[Opening Data for this task section]

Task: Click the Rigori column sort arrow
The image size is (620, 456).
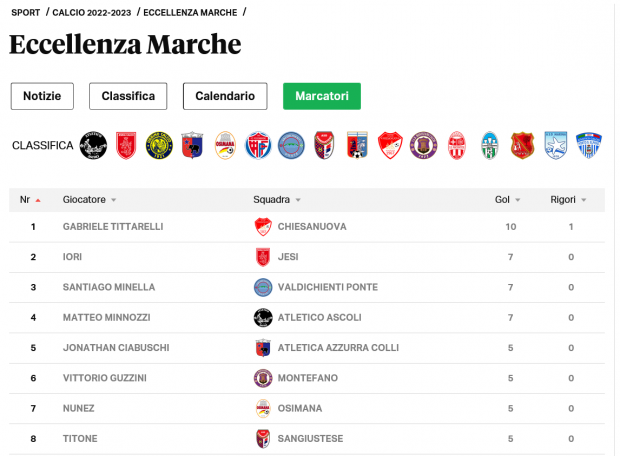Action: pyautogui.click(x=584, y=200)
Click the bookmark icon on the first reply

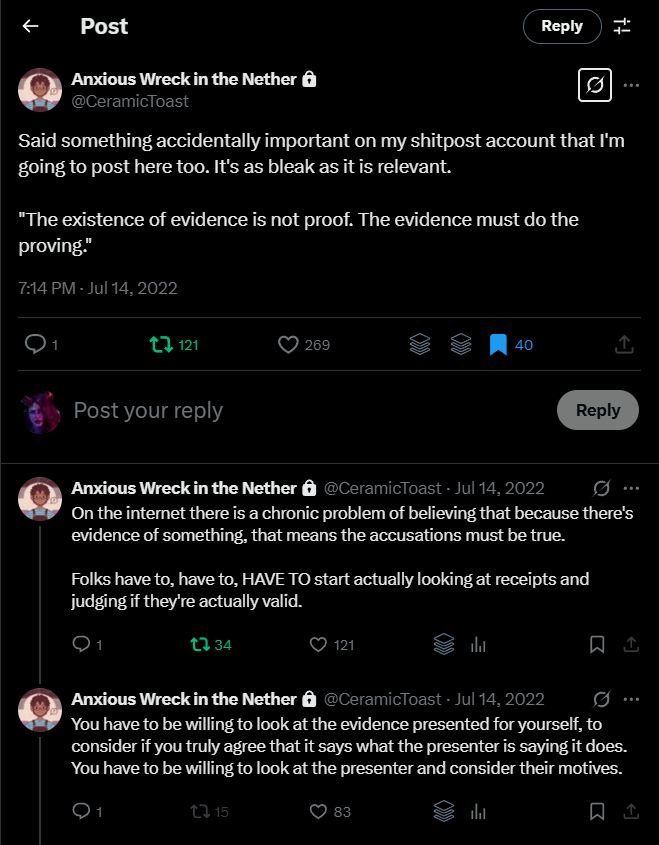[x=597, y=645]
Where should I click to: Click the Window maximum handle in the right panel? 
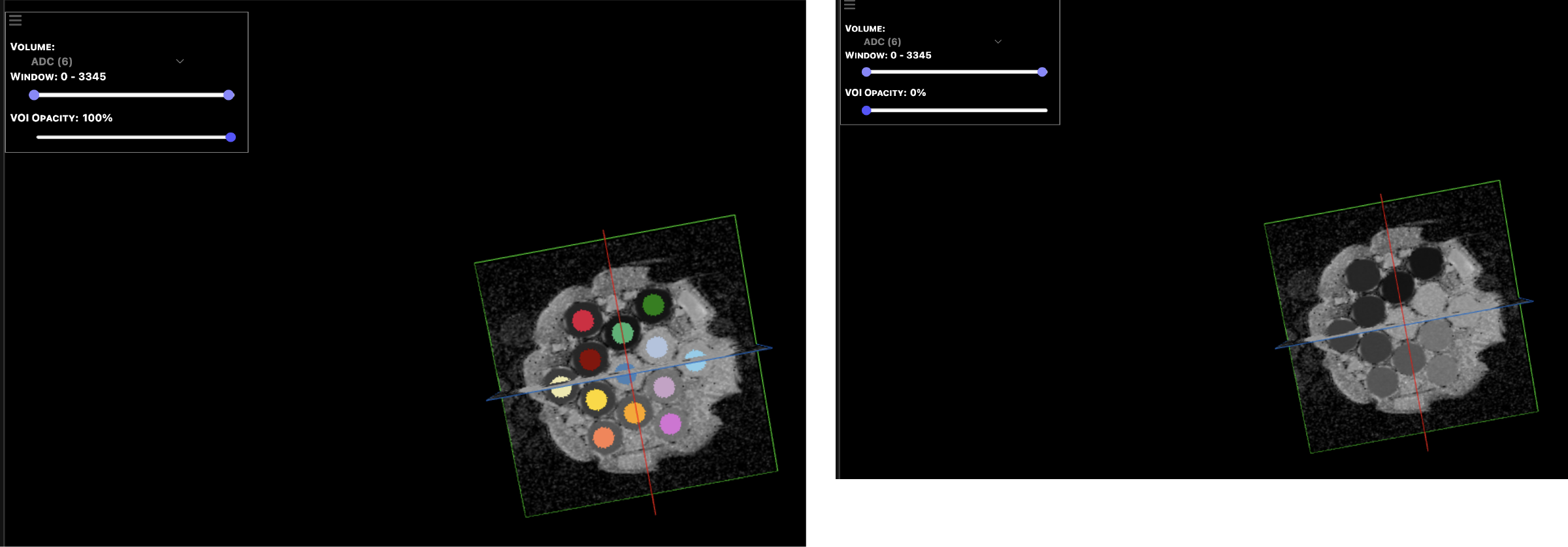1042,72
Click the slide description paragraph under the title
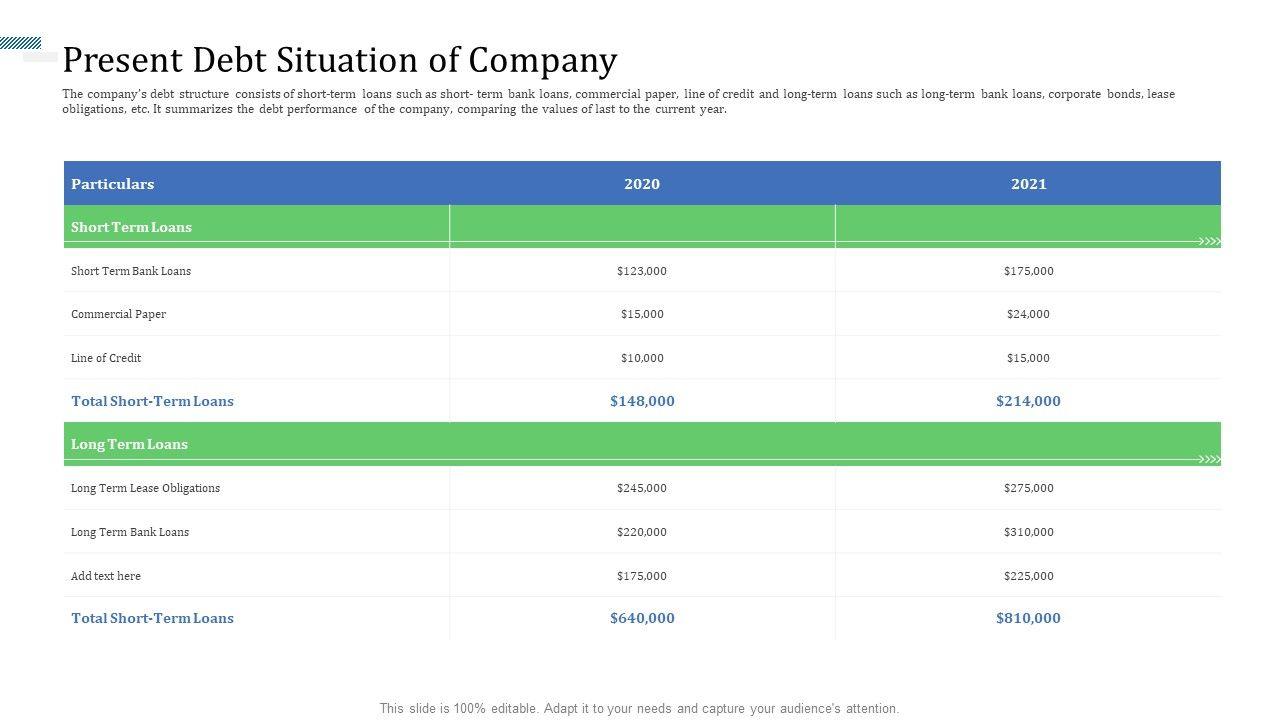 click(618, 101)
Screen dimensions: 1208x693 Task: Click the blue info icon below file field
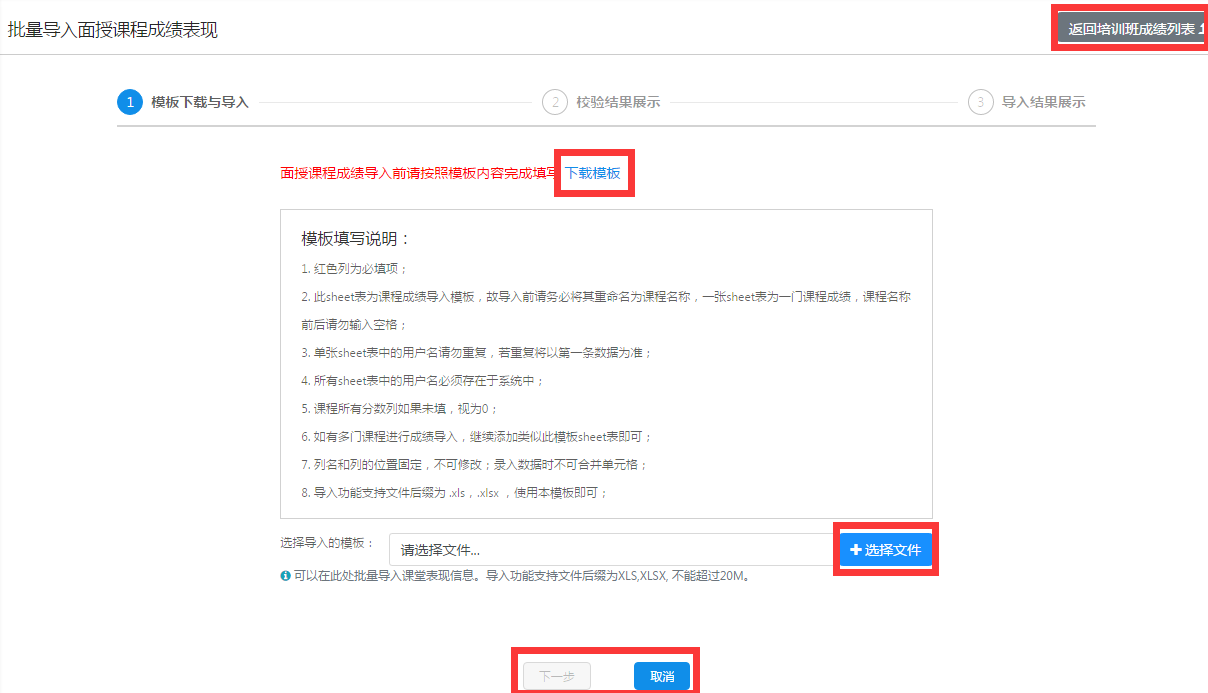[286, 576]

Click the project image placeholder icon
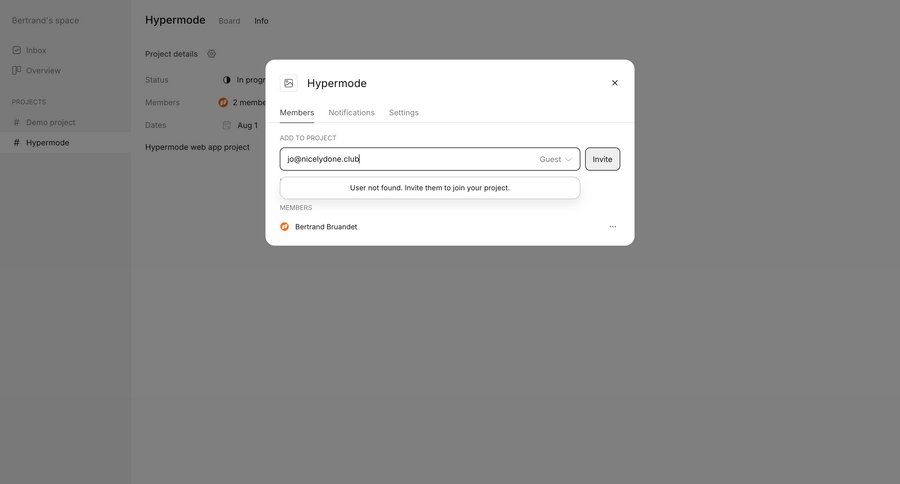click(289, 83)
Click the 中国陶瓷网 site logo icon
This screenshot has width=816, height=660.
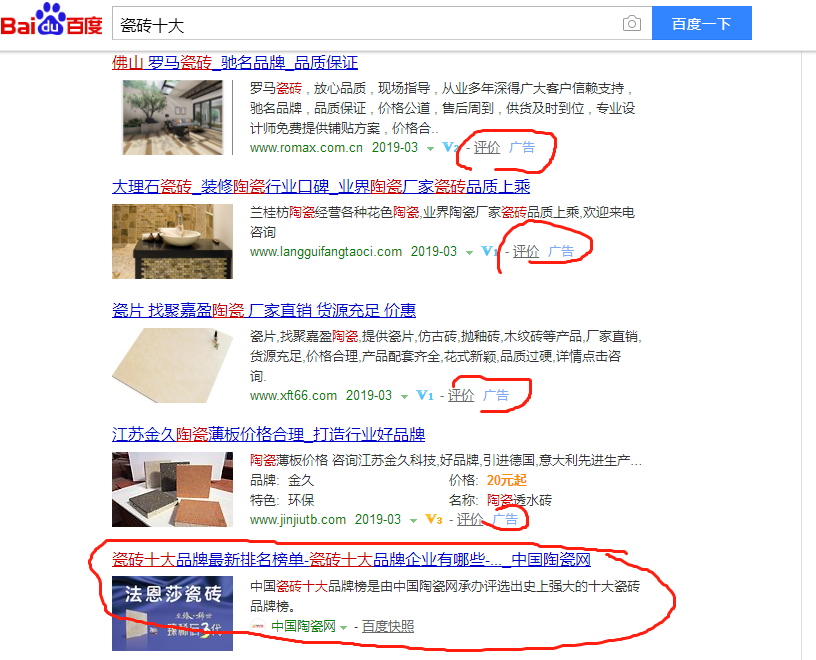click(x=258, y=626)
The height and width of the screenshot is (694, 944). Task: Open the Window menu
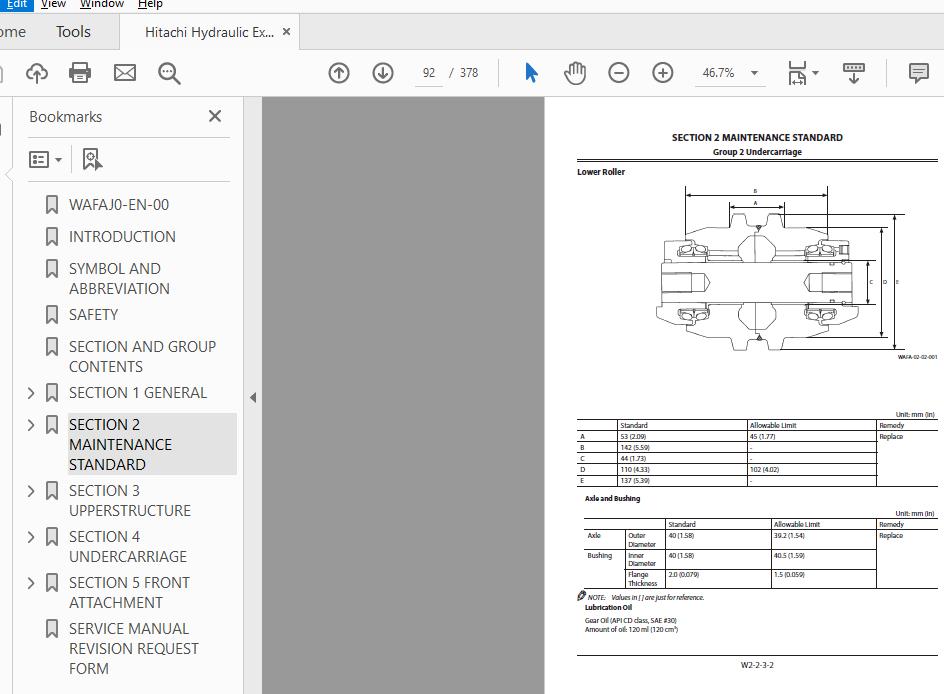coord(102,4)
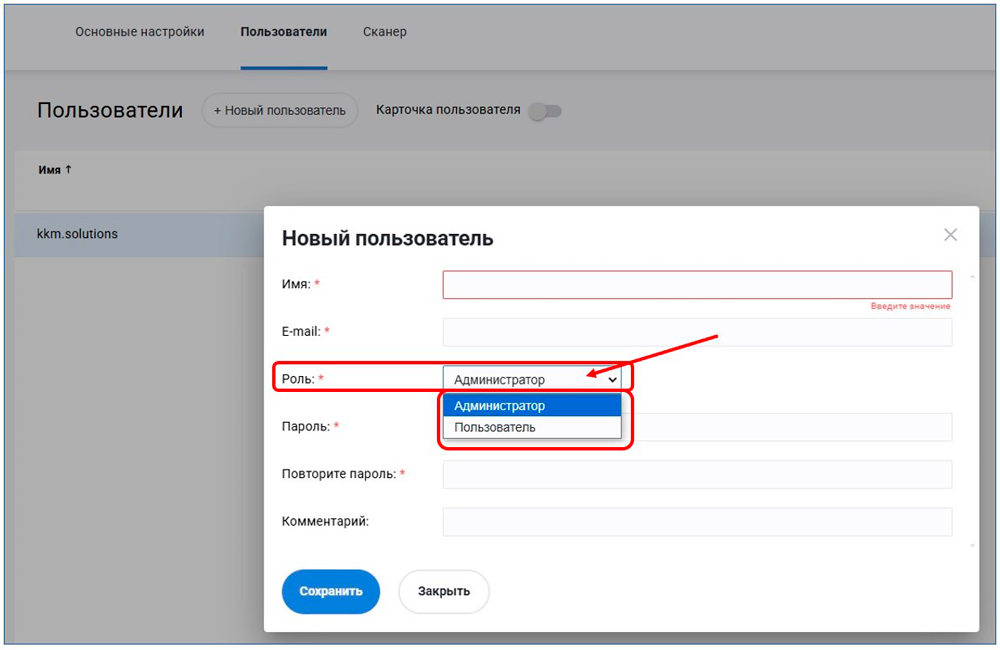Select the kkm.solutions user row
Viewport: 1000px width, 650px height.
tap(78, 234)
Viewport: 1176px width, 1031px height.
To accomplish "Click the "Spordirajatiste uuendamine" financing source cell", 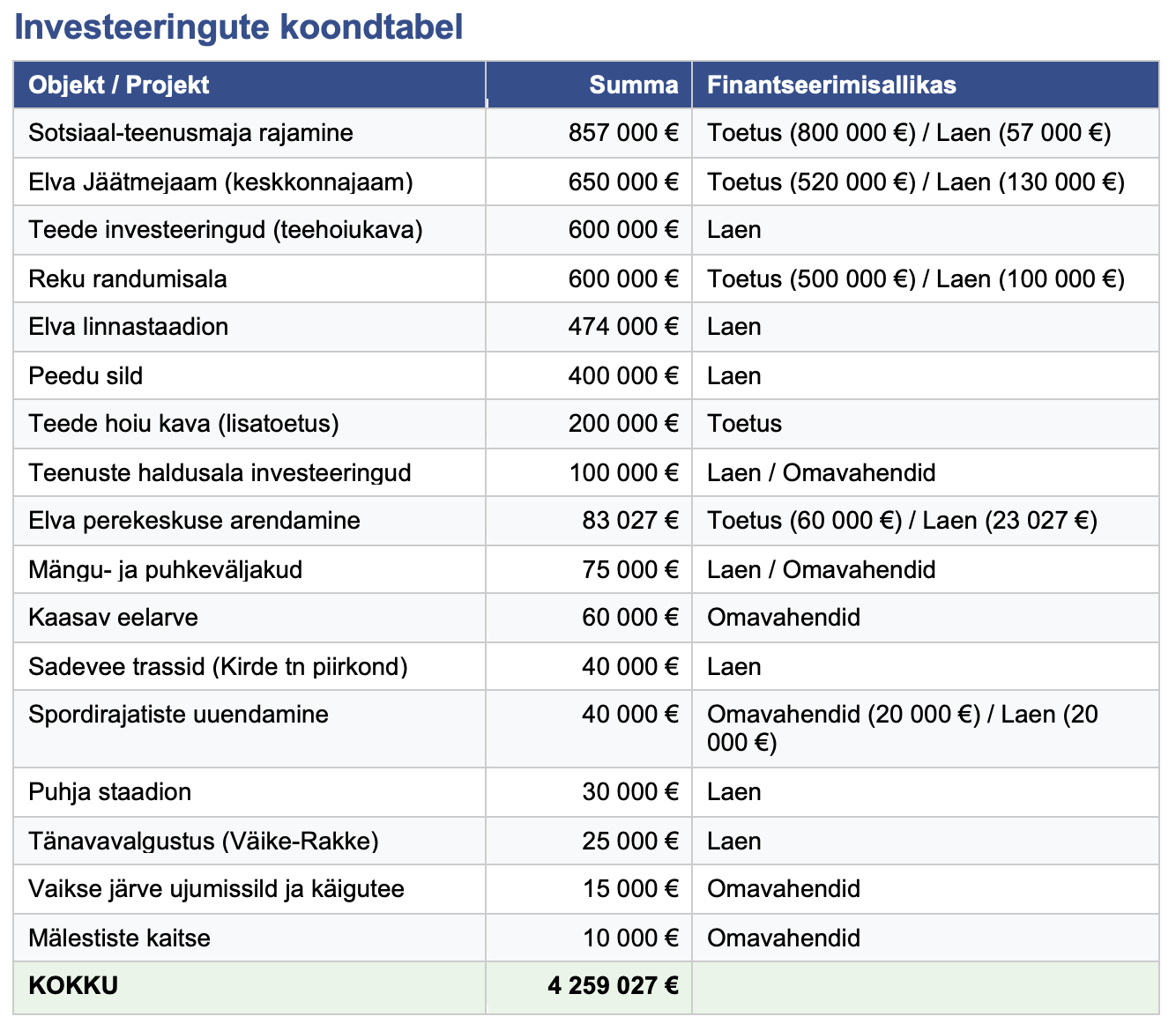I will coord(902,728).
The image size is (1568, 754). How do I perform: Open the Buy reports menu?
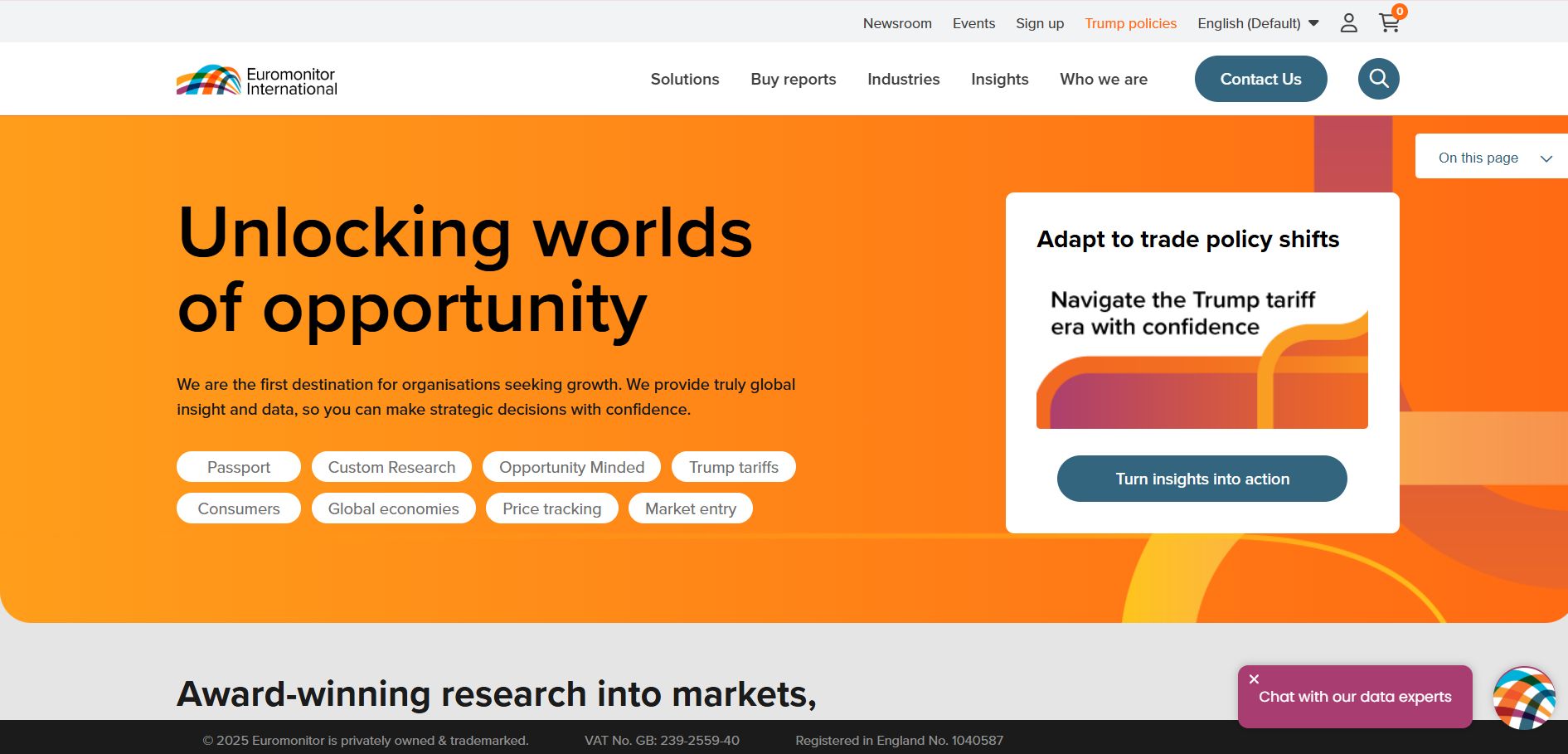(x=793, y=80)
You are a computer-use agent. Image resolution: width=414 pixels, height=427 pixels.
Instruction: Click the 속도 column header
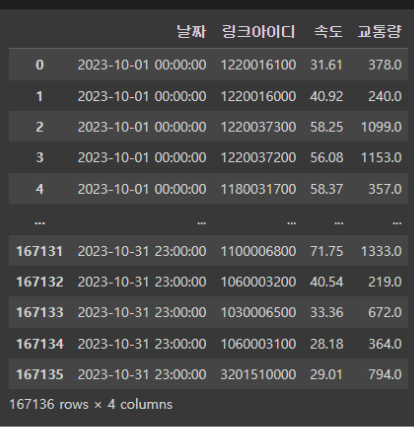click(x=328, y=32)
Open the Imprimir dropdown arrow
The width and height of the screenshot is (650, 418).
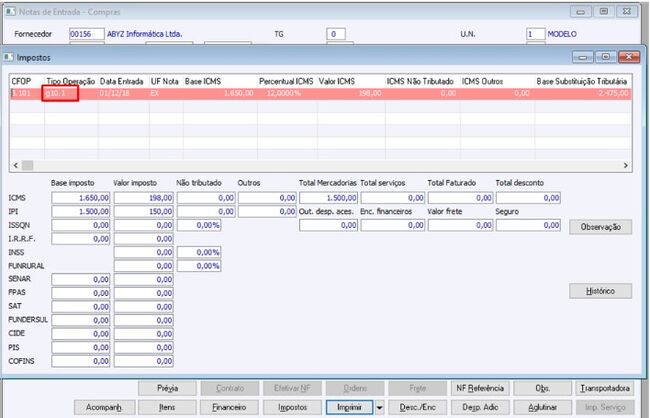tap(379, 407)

[Closing Data for this task section]

Problem description: The expected answer is every line in the data above that carries the string "arrow".

Answer section:
Task: Click the Rigori column sort arrow
Open the Imprimir dropdown arrow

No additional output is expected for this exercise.